Step 4 — Continue Coding Until the Transcript Is Complete

Work through every question and response in the transcript. Not every passage will produce a code — some responses will be off-topic or simply not relevant to your research questions. That is normal. Code what matters, skip what does not.

A few things to keep in mind as you go:

  • Keep your research questions visible in a separate window while you code — they are your filter
  • If two passages say the same thing, use the same code for both
  • If a passage contains two distinct ideas, create two separate codes
  • If you are unsure whether something is important, code it — you can always remove it later

By the end of the first transcript, you should have 10–30 codes depending on how many questions you asked and how rich the responses were.

Step 5 — Open a Second Transcript and Repeat

Open your second transcript and work through it using the same process. As you code, you will notice that some codes from the first transcript also apply here — when that happens, drag the existing code from the Code System panel onto the highlighted passage instead of creating a new one. This builds up a shared code list across participants.

From Participant B, I created additional codes alongside ones that matched Participant A: Encouraging critical thinking, Communicating effectively, Being authentic, Encouraging collaboration, Assessing needs, Building rapport, Embracing change.

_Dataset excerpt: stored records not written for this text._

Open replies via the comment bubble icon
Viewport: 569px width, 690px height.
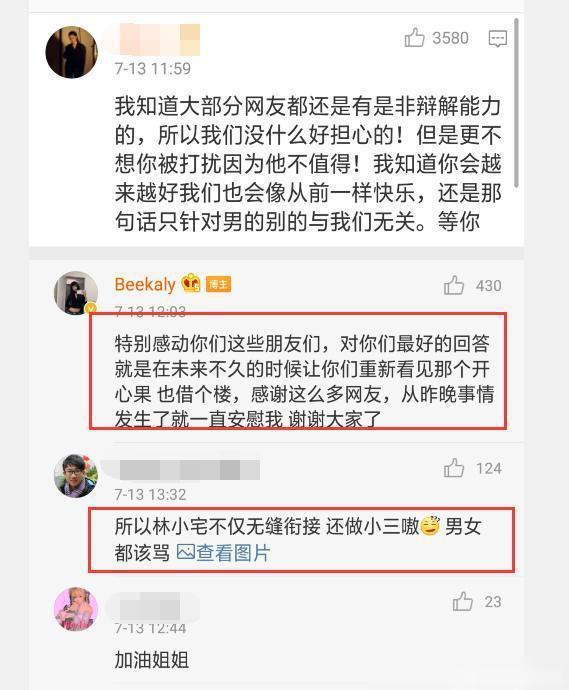(x=498, y=38)
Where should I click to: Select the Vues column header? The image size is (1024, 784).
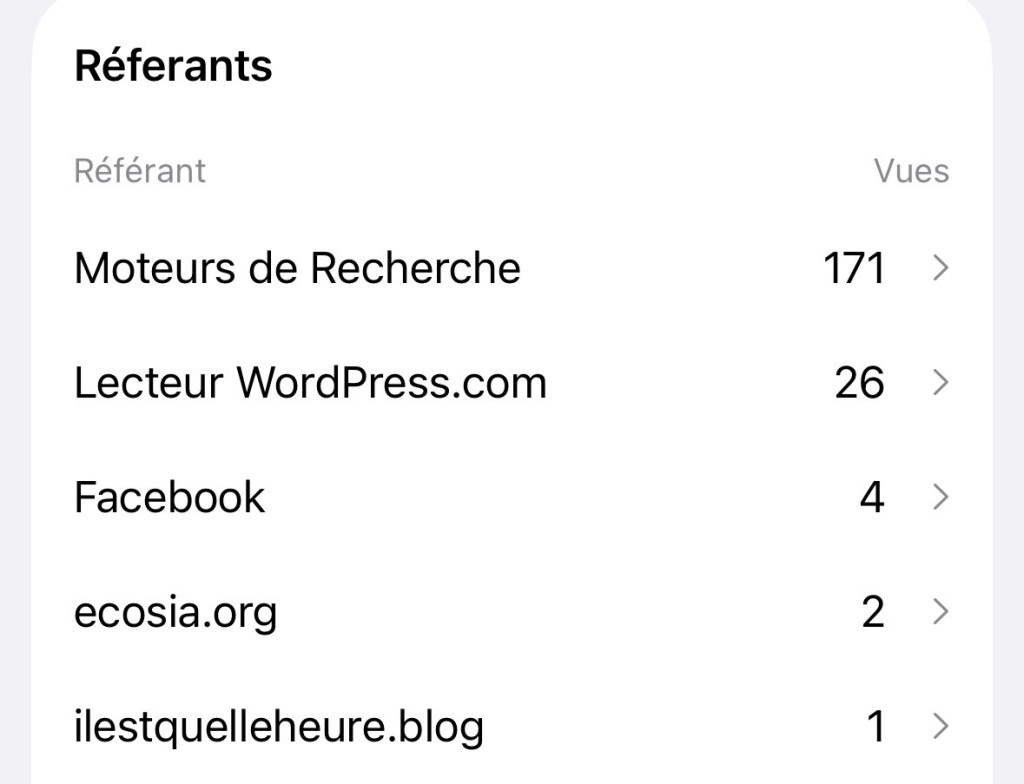(911, 170)
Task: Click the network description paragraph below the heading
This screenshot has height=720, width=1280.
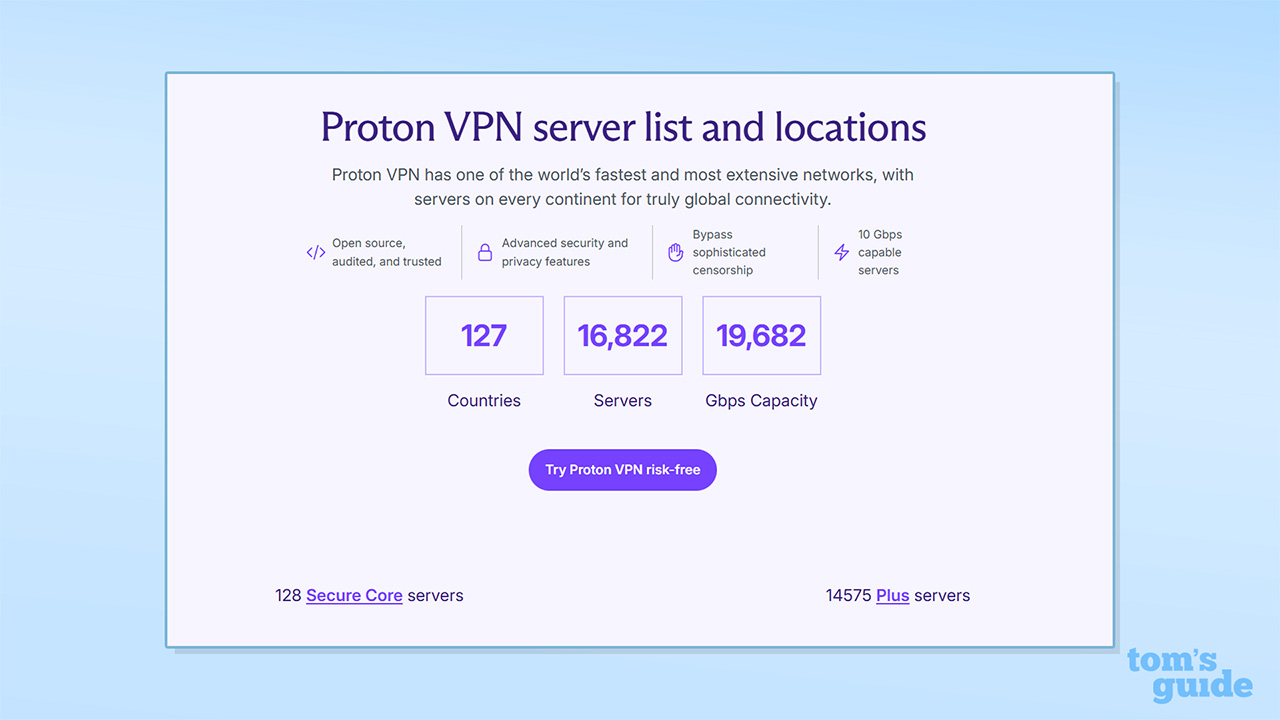Action: 623,187
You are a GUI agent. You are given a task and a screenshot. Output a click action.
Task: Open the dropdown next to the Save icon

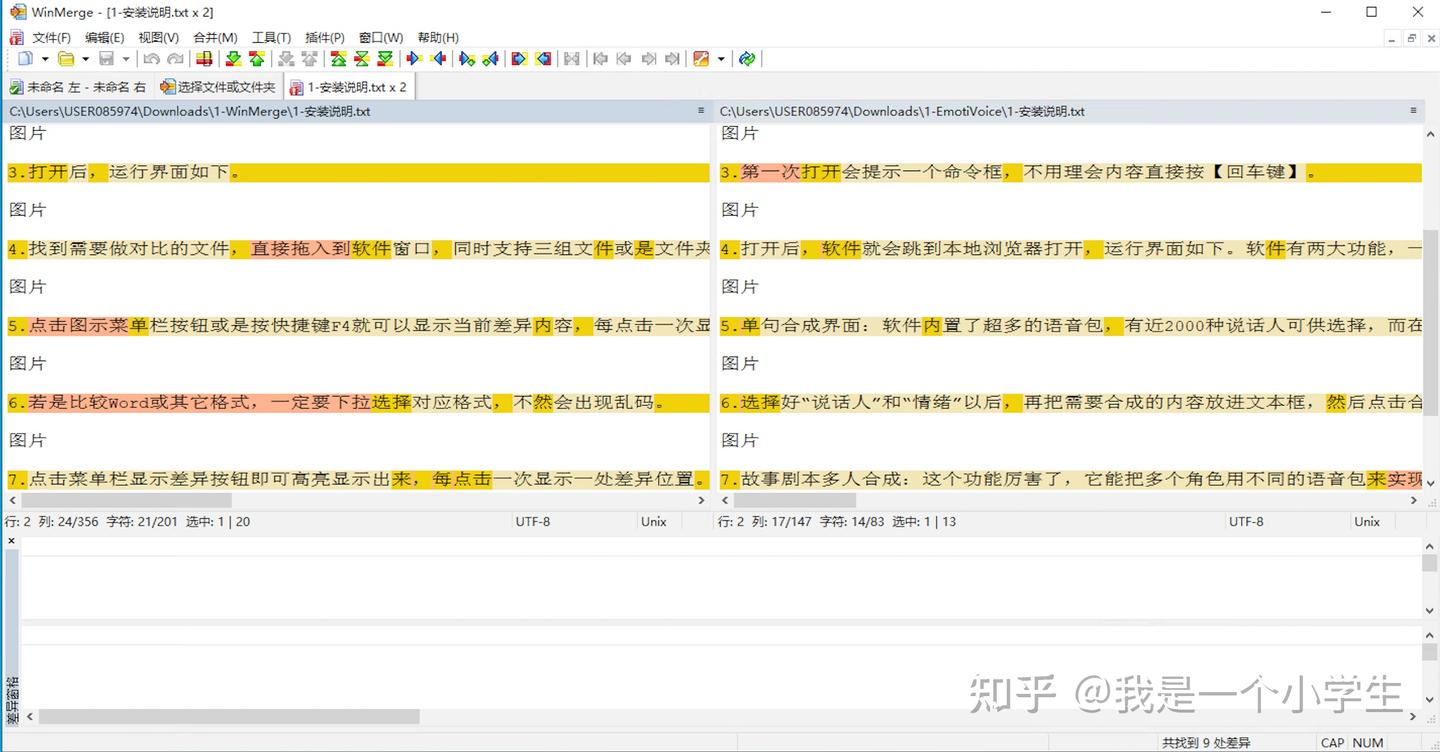pyautogui.click(x=125, y=58)
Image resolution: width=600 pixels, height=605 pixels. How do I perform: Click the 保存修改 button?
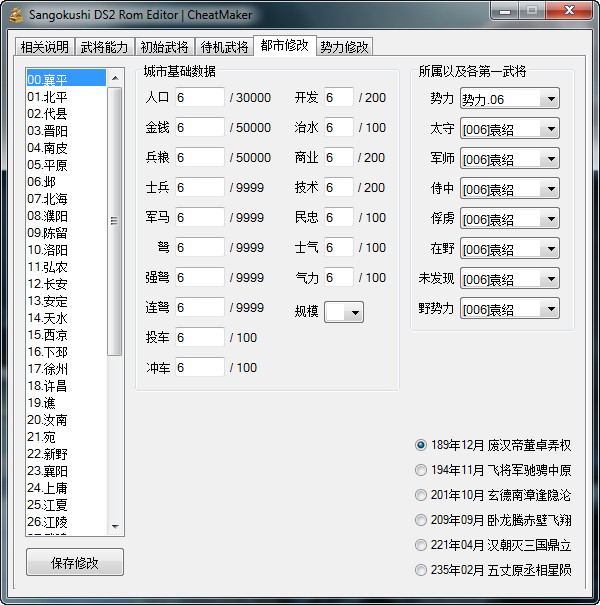coord(75,563)
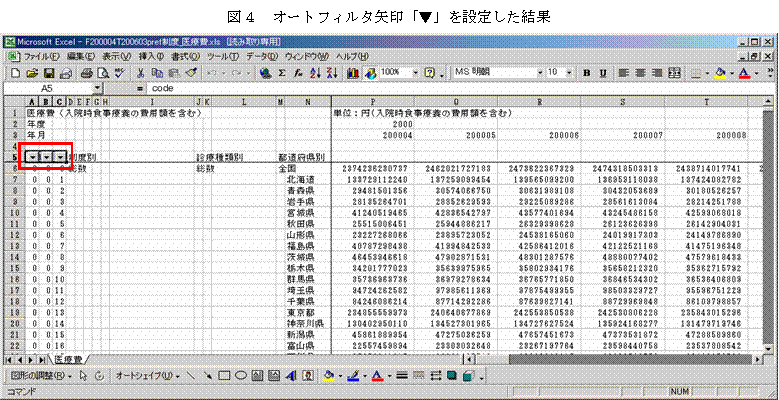Click the Open file folder icon
The height and width of the screenshot is (400, 779).
pyautogui.click(x=32, y=73)
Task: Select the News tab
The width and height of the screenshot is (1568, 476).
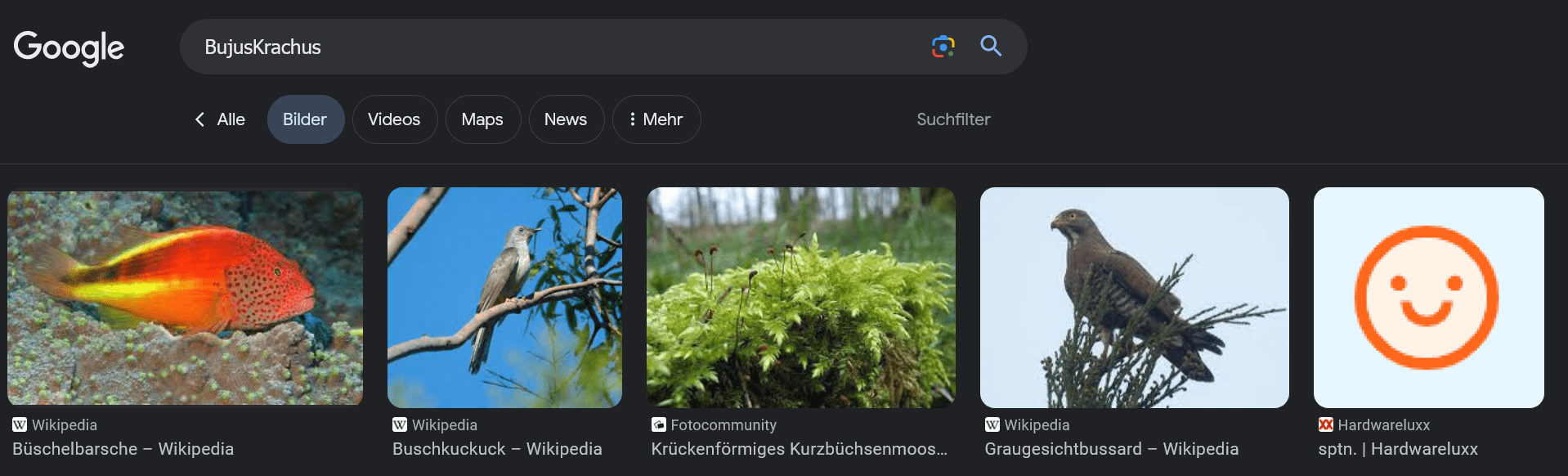Action: pyautogui.click(x=566, y=119)
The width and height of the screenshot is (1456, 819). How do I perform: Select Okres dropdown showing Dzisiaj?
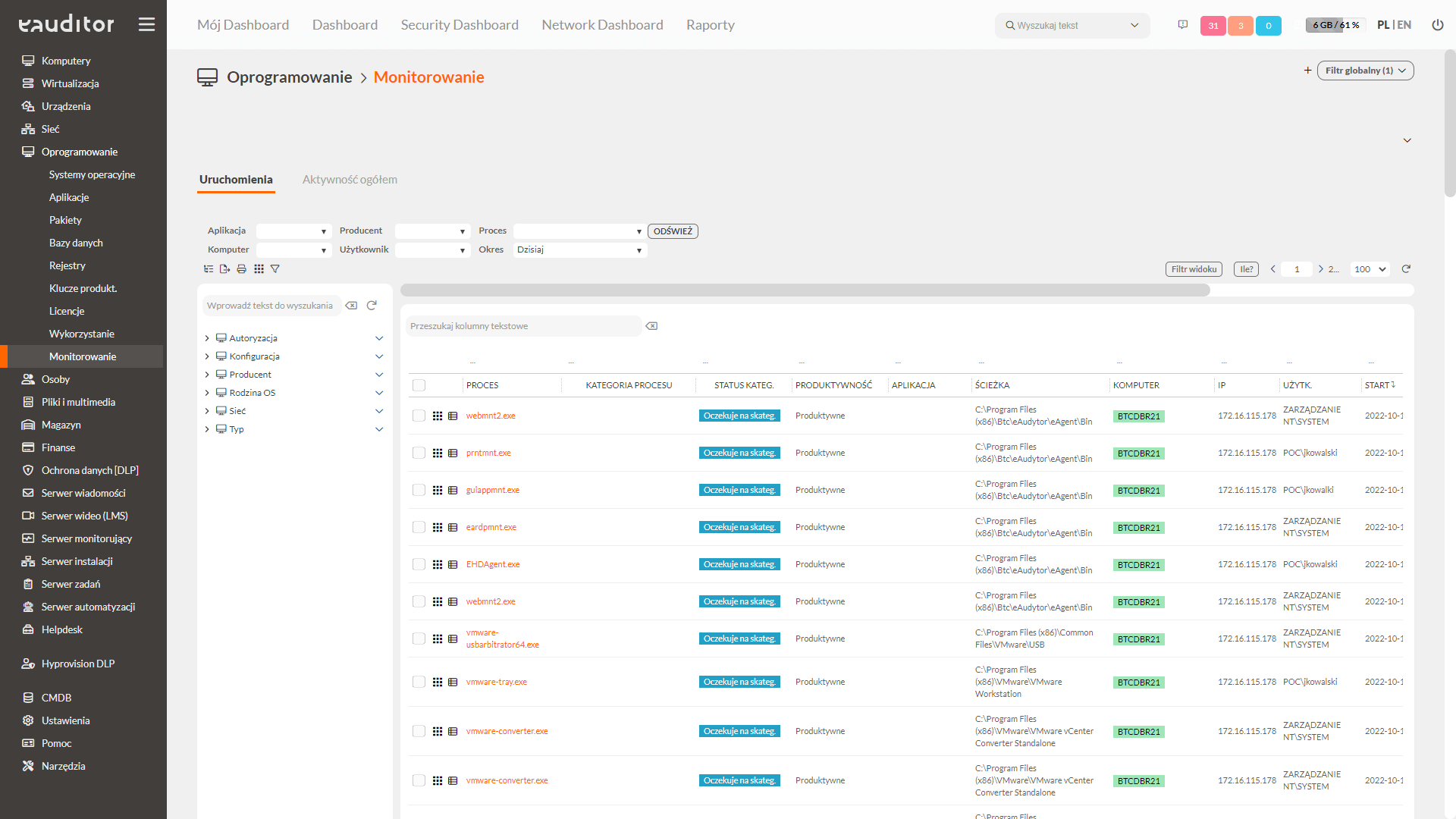click(x=580, y=250)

Continue this process across all your transcripts. By the time you have coded every transcript, you will have a code list that represents everything meaningful in your data. That code list is what you will take into the next stage:

Building rapport code created green color in MAXQDA
Building rapport code created green color in MAXQDA
Embracing change code created green color in MAXQDA
Embracing change code created green color in MAXQDA
Final coded transcript with all codes visible in MAXQDA

Common Coding Mistakes to Avoid in MAXQDA

  • Coding before reading the full response — always read the complete answer before highlighting anything
  • Over-coding — not every sentence needs a code; focus on what is relevant to your research questions
  • Codes that are too vague — “Leadership” is not a code; “Adapting leadership style to meet new student expectations” is
  • Skipping colour-coding by question — you will not be able to track which codes came from which question when you reach theme development
  • Creating duplicate codes — when the same idea appears in a second transcript, use the existing code rather than creating a new one
  • Not saving regularly — MAXQDA auto-saves, but get into the habit of saving manually after each coding session

Frequently Asked Questions

How many codes should I have by the end?

It varies by study size and topic, but most interview-based PhD studies produce between 30 and 80 initial codes across all transcripts. If you have fewer than 20, you may be under-coding. If you have over 100, some of your codes may be too granular and could be consolidated.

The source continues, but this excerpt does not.